Data
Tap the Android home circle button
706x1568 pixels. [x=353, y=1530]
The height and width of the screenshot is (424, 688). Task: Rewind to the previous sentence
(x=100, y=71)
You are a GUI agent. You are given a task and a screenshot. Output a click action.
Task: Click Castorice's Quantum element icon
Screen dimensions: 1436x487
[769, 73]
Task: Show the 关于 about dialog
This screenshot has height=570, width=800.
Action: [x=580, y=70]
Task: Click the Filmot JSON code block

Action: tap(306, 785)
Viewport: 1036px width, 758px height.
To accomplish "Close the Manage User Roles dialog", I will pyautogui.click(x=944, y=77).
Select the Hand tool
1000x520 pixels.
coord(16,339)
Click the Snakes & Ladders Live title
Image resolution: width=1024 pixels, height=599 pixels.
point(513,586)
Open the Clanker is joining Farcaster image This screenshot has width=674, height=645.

Work request
Start from the line that holds "Screen dimensions: 1436x487" and print each line to the end of the records exactly, leaving out everything before it.

Response for this exercise
Screen dimensions: 1436x487
[769, 73]
Task: Show the 关于 about dialog
This screenshot has height=570, width=800.
Action: [x=580, y=70]
Task: Click the Filmot JSON code block

Action: tap(306, 785)
Viewport: 1036px width, 758px height.
To accomplish "Close the Manage User Roles dialog", I will pyautogui.click(x=944, y=77).
Select the Hand tool
1000x520 pixels.
coord(16,339)
Click the Snakes & Ladders Live title
Image resolution: width=1024 pixels, height=599 pixels.
point(513,586)
Open the Clanker is joining Farcaster image This screenshot has width=674, height=645.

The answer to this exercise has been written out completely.